1 Corinthians 9:24 - "Do you not know that in a race all the runners run, but only one gets the prize? Run in such a way as to get the prize."
and there are more.
I said I've wondered if he has actually been in a race; I think I should qualify that to say, I wonder if he has actually been in a 13.1 or 26.2 mile race.
I ran the Columbus half-marathon this past Sunday. It was 2 hours of grueling, mental anguish, as all races of that length are. Distance running is just something that is hard to put into a category because it is just a battle on so many fronts, the least of them is often the physcial one.
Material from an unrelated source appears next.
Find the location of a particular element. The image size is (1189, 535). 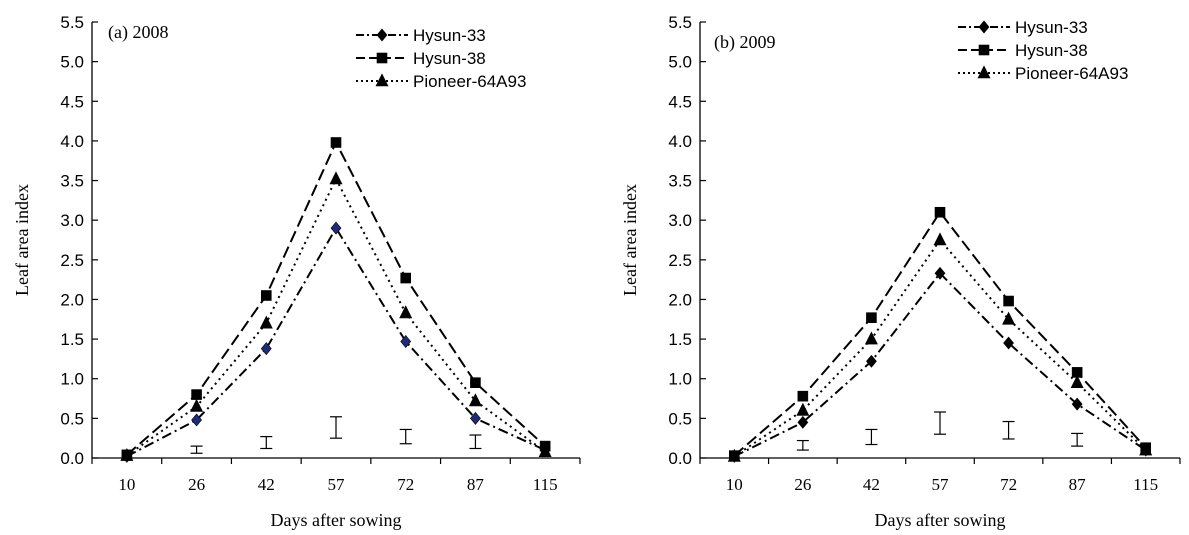

panel-label: (a) 2008 is located at coordinates (138, 32).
But run the race to win? To win? Has Paul seen these others runners? They're like gazelles skipping down the pavement while I plod along in pain. And I'm supposed to run this race, and train for it, as one running to win?
Then, Paul says this later, in 2 Timothy 4:7 - "I have fought the good fight, I have finished the race, I have kept the faith."
Distance running is all about not quitting, and continuing to push on despite any mental, emotional, or even physical desire to do so. It's just a war against yourself. Will I keep going? Do I even care? Just stop! Finish strong!
I actually think Paul got this. Run your life of faith as one running to win. Will you win? Well, that's no guarantee, and even Paul at the end doesn't make that claim. But did he leave his all out there on the course? You bet. He finished the race.
As I'm typing this I think I've changed my mind. I think maybe Paul actually was a runner and of course he has run races.
Am I the best, or even an average runner? Nope. And I'm not sure I could even say I ran that half-marathon to win. For me it was more like I just wanted to enjoy myself and my surroundings; I wanted to take it all in. In some ways, I gave in to the pain and just took it easy.
I never, ever want to say that about my faith. If running has taught me anything it's taught me what it feels like to quit or to cave in. I know that feeling of "I just can't push anymore, I just can't go on, it's time to walk." And I can see signs of it in other areas of life as well. I want to run this race of the faith to win. No way am I stopping for some "cramp" or some setback. My life is all for Jesus, bring on the hurt.